As you know, I have been trying Pi (Personal Intelligence). It is a chatbot that tries to be your companion in conversation.
I also saw Anders L’s essay that ends with a claim that AI would be useful in a dating app. So, here is what I came up with. It’s not a dating app, but sort of like one.
The hypothesis is that getting introduced by a mutual friend is more relaxed and more likely to prove successful than trying to meet someone on a dating app. The proposed app is a social network where the AI (The Mutual Friend) introduces people who TMF thinks could be good friends.
It does not have to lead to sex. Or even to romance. You might be introduced to someone of the gender that you’re not attracted to, with a goal of friendship. Or you might be introduced to someone you eventually decide to marry. The idea is to meet someone who you will enjoy being around for a long time.
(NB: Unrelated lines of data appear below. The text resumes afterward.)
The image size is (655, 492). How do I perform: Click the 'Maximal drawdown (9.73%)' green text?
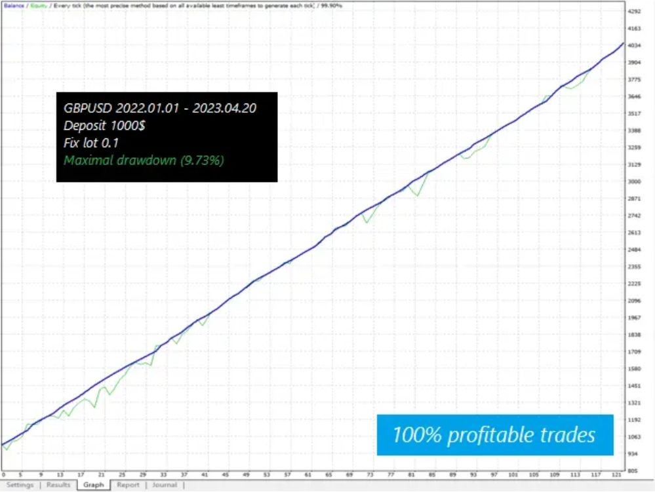[x=144, y=160]
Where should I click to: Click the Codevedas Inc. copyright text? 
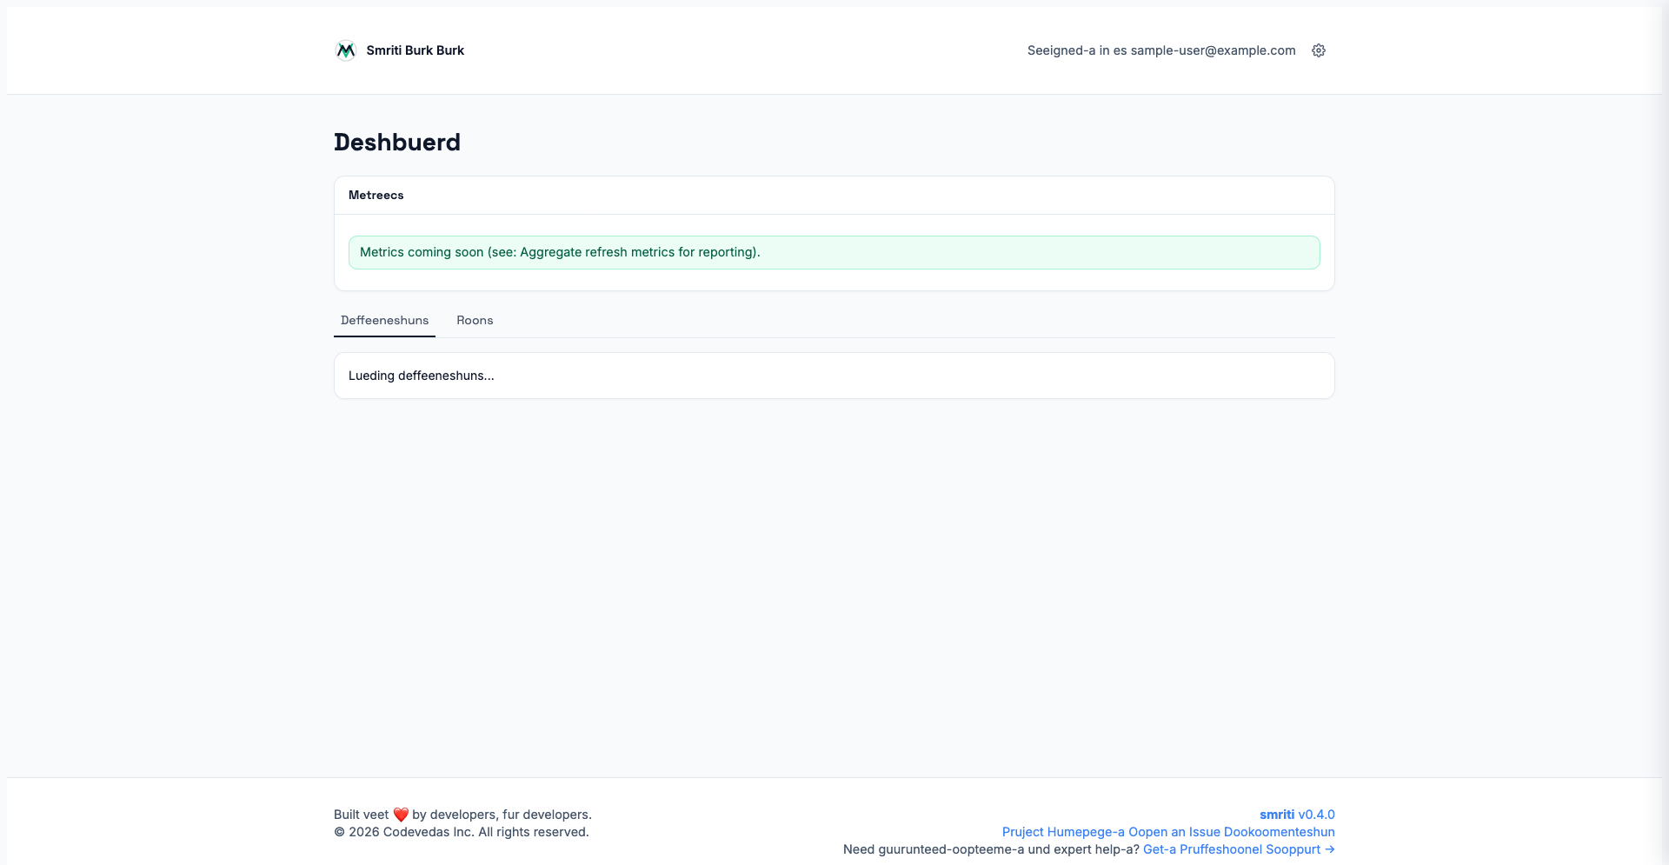click(x=461, y=832)
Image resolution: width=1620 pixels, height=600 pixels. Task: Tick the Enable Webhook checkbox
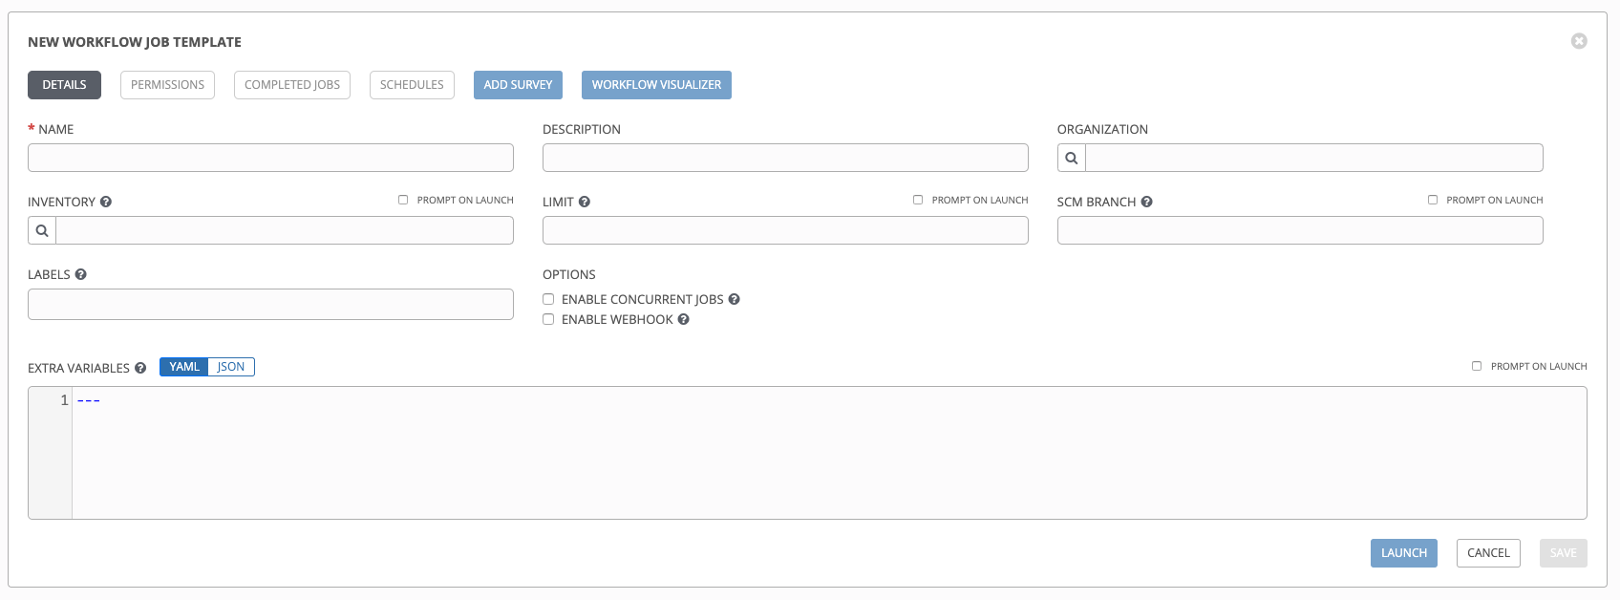pyautogui.click(x=548, y=319)
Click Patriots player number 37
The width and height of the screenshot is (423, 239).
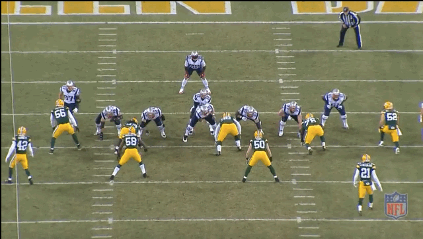70,97
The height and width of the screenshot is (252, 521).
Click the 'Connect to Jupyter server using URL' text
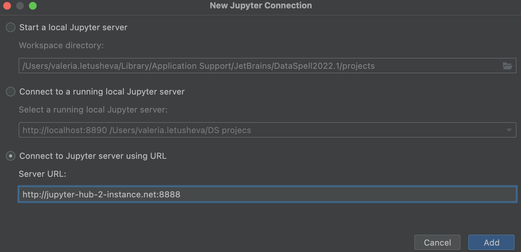93,156
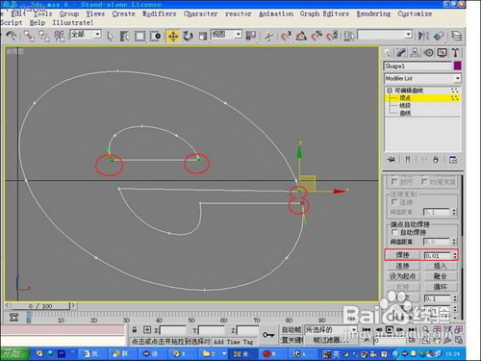This screenshot has width=481, height=361.
Task: Click the Undo arrow icon
Action: (12, 36)
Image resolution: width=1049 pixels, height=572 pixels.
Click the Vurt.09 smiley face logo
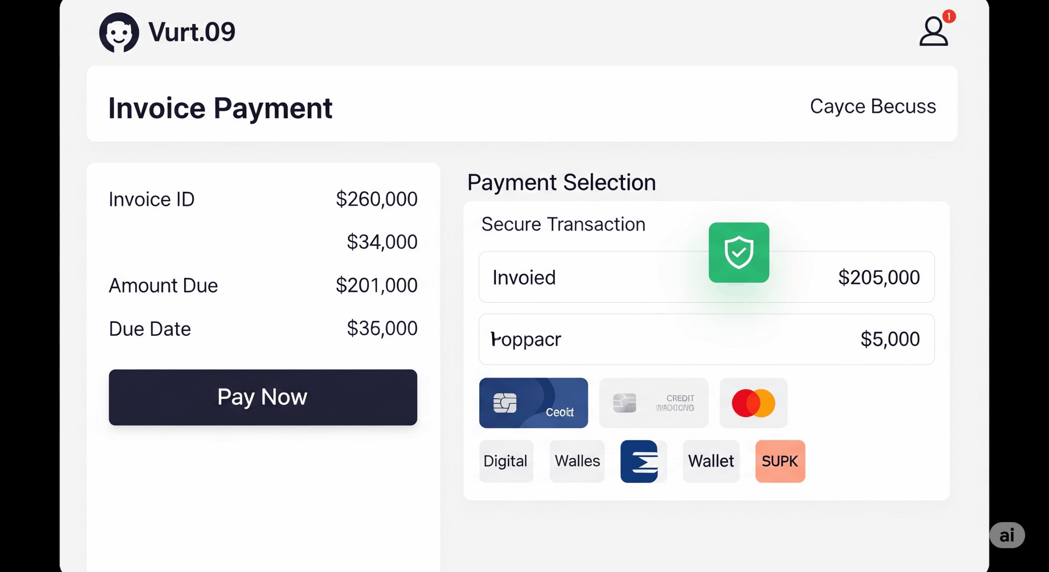click(x=119, y=32)
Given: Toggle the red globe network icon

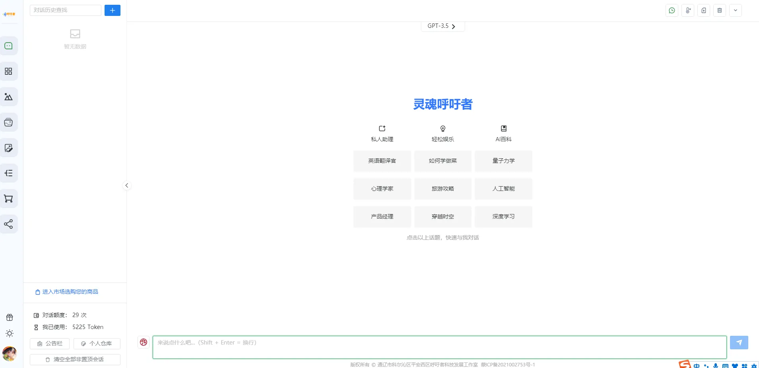Looking at the screenshot, I should [x=144, y=342].
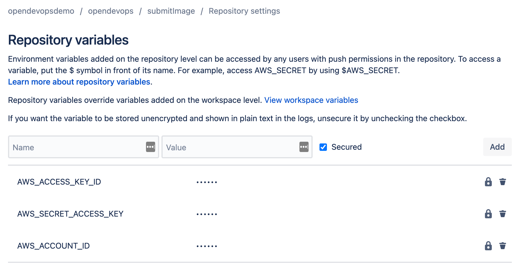Go to submitImage repository via breadcrumb
This screenshot has height=272, width=521.
click(171, 11)
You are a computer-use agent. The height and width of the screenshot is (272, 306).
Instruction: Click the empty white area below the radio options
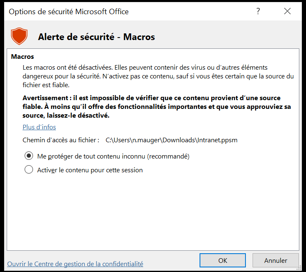(153, 212)
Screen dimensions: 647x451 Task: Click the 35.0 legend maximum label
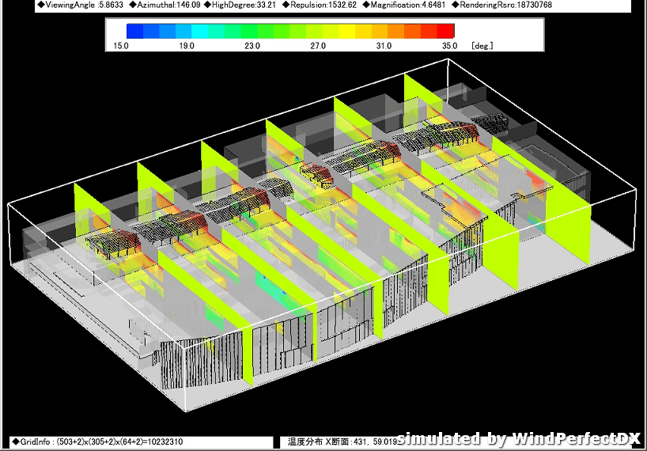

You don’t get to fill out a profile. Profiles tend to be pretty shallow in terms of content. Even if the person is not lying, it’s hard to get an idea of what someone is really like from a profile.
Instead, you have a conversation with TMF. The conversation would be open-ended. TMF might start by asking you to describe some of your friends and why you like them. It would keep the conversation rolling, getting an idea of what you are like. Your interests and values would be revealed in the conversations.
TMF would have to be trained on a set of happy couples. It would interview the individuals in those couples, in order to acquire a sense of what makes for compatibility. Once people start using TMF, it would also learn from experience.
TMF would need a large network of subscribers. I suppose an incumbent like Facebook would have an advantage in launching TMF, but let’s think of it as a start-up.
As a start-up, TMF would have to begin the way that Facebook did, with a specific niche. When I discussed the idea with Pi, it suggested targeting young professionals in Austin, Texas. If TMF works in a pilot mode, then word of mouth would enable it to spread.
Would people try to game TMF, engaging it in deceptive conversations? I’m sure that would happen eventually, but at the outset no one would really know how it was matching people. And by the time people figure out how it’s working, TMF may be able to spot deception.
Comments welcome. This can be a topic for the paid subscriber discussion next Monday evening.
I foresee a 'market for lemons' type problem. If the idea is to focus on personalities then this network is less interesting to those who gain an advantage by their looks or high status. Without those people involved it is much more likely that the person (with the wonderfully matched personality) is unattractive/low status, making your network low value to very many people.
So to get off the ground you probably need a pool of attractive/high status people to commit to your network and to credibly commit to being willing to match on personalities, hard to do I think.....
This is how the AI apocalypse begins. Once people train LLMs to game the matchmaking AI, a rapid improvement loop leads to foom!